It's a little spooky that XML does that. We could miss a lot of data that way if such a thing were to happen.
I do very much appreciate the help, though. Thanks, Magoo.
--Jeff Moden
Change is inevitable... Change for the better is not.
November 9, 2012 at 12:44 am
Evil Kraig F (11/8/2012)
An alternative, which will allow you to more easily see how you're connecting up the different node connections, is as follows.I've left a note in the code, but the big deal about using it this way is the '.' component that trails. What that does is it pulls data for each repition of a tag set, so that it doesn't consider the first element the only element.

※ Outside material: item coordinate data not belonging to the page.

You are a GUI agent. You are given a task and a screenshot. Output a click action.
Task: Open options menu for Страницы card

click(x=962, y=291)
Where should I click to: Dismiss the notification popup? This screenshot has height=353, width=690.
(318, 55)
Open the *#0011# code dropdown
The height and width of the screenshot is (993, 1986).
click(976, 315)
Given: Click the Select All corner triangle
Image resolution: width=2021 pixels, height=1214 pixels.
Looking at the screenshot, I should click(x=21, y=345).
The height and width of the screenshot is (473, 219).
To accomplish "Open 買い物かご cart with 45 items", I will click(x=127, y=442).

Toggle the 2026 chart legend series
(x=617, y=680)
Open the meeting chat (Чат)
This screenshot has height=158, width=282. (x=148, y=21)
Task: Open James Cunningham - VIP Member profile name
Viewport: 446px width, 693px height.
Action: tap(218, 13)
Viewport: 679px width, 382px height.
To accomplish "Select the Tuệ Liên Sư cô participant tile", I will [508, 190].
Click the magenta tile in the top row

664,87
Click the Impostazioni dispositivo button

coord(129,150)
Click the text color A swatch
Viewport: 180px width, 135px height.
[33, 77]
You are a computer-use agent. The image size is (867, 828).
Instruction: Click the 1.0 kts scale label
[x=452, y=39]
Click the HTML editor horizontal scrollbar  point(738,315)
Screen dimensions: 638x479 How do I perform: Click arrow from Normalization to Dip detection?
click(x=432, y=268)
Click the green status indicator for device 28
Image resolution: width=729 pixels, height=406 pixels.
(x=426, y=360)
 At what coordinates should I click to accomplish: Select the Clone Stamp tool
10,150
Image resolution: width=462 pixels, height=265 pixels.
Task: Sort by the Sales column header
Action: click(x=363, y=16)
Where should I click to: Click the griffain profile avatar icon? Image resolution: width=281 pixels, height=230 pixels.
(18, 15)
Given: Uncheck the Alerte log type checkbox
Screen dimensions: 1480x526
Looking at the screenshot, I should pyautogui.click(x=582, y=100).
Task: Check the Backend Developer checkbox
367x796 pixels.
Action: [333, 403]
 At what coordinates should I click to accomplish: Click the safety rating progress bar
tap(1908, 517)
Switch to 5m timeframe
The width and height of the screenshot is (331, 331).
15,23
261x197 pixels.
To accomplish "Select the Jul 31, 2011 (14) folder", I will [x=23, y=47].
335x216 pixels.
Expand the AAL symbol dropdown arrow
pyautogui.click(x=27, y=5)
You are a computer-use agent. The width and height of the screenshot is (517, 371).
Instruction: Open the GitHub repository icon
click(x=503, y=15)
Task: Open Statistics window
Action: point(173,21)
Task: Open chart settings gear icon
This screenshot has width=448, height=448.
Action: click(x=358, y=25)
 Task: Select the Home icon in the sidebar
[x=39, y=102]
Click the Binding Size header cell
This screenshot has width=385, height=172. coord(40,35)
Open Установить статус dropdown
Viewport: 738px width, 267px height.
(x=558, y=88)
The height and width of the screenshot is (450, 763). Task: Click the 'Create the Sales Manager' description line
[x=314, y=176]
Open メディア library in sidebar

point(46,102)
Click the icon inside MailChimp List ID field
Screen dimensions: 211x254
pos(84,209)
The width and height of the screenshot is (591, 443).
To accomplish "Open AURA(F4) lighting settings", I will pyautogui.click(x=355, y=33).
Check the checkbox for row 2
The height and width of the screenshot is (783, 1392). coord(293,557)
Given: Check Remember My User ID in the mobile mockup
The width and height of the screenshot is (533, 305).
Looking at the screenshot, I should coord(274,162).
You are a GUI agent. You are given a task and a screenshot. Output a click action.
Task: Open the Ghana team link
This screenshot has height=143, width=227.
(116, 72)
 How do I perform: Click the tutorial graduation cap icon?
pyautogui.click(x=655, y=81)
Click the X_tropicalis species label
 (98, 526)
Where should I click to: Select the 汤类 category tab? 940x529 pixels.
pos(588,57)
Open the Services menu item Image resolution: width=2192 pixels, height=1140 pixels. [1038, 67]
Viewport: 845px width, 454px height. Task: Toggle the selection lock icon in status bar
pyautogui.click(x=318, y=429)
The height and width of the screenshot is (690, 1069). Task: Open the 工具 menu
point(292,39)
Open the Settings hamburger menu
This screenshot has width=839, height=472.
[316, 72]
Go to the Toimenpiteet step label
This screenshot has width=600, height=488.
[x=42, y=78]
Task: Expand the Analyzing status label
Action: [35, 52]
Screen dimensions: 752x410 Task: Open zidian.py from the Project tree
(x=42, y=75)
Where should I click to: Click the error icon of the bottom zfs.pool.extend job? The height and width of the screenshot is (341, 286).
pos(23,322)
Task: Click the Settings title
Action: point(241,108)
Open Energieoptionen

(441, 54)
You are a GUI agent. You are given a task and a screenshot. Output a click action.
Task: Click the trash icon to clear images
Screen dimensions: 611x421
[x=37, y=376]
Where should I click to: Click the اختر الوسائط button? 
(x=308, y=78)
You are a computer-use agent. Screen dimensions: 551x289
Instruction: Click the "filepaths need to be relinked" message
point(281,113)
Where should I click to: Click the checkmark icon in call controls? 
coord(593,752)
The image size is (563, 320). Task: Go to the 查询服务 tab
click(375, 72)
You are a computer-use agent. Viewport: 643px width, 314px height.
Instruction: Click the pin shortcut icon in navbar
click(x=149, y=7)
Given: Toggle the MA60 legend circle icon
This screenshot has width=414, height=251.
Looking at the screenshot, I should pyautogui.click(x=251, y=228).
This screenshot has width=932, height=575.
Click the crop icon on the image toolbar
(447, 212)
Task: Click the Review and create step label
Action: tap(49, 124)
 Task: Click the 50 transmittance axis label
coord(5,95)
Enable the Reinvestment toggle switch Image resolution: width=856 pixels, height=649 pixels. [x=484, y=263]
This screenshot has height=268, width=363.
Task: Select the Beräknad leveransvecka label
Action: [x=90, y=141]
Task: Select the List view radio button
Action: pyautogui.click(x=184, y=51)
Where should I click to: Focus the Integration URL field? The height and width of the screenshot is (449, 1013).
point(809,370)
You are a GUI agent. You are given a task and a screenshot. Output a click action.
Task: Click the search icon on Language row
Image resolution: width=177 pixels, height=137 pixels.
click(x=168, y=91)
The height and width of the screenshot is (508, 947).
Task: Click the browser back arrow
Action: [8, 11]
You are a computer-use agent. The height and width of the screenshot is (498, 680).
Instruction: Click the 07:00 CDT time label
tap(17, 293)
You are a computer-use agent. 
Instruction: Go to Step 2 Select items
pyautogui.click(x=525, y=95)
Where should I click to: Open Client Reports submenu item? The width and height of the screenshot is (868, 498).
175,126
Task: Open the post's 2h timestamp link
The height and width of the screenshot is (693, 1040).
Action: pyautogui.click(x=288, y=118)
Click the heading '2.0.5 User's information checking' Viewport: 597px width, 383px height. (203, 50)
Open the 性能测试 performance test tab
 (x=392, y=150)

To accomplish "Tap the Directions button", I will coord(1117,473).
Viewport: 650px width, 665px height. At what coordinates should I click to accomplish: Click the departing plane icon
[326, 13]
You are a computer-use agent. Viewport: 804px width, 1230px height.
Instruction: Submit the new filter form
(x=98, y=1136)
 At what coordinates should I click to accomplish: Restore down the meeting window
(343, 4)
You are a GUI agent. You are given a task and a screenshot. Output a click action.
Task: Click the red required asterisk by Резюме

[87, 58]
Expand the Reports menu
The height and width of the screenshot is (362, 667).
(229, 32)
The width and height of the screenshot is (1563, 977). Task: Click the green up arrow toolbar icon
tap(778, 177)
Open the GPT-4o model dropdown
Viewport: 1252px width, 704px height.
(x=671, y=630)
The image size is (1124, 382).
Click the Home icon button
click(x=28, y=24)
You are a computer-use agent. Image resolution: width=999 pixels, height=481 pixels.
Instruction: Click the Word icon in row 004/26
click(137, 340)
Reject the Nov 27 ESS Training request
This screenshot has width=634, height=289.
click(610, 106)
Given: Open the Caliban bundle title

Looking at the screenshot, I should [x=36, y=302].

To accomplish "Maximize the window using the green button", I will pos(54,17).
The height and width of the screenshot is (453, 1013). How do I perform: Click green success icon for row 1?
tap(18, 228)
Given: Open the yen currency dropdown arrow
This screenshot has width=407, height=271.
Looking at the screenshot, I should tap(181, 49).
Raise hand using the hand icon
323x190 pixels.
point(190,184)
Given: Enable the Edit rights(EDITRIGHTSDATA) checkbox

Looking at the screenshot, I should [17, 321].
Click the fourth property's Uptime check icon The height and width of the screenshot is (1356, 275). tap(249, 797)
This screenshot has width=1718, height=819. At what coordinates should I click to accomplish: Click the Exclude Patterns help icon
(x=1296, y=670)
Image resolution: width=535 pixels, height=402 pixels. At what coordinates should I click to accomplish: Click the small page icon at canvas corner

This tends to work better with attribute based XML instead of element XML, but it functions.
Of course, the final bit on JOIN 1=1? That's because OPENXML does not behave well with FULL OUTER JOIN. I have no blinkin' clue why and I spent an hour doing a headscratch about it before I finally gave up and gamed the system.
DECLARE @xml XML,
@handle INT
SET @xml = '<RootA>
<Payees>
<Payee>
<EDICompanyQualifier>XX</EDICompanyQualifier>
<EDICompanyCode>123456789</EDICompanyCode>
</Payee>
<Payee>
<EDICompanyQualifier>YY</EDICompanyQualifier>
<EDICompanyCode>987654321</EDICompanyCode>
</Payee>
</Payees>
<DueDates>
<DueDate>2012-09-01</DueDate>
<DueDate>2012-09-15</DueDate>
<DueDate>2012-10-01</DueDate>
<DueDate>2012-10-15</DueDate>
<DueDate>2012-11-01</DueDate>
<DueDate>2012-11-15</DueDate>
<DueDate>2012-12-01</DueDate>
<DueDate>2012-12-15</DueDate>
</DueDates>
</RootA>'
EXEC dbo.sp_xml_preparedocument @handle OUTPUT, @xml
-- The reason the '.' is required is to allow multi-row pickup of the inner element,
-- else it only looks for the single element. If you remove the '.' you'll find it
-- will only pickup the first row in the element listing.
SELECT *
FROM
OPENXML( @handle, 'RootA/Payees/Payee/.', 3)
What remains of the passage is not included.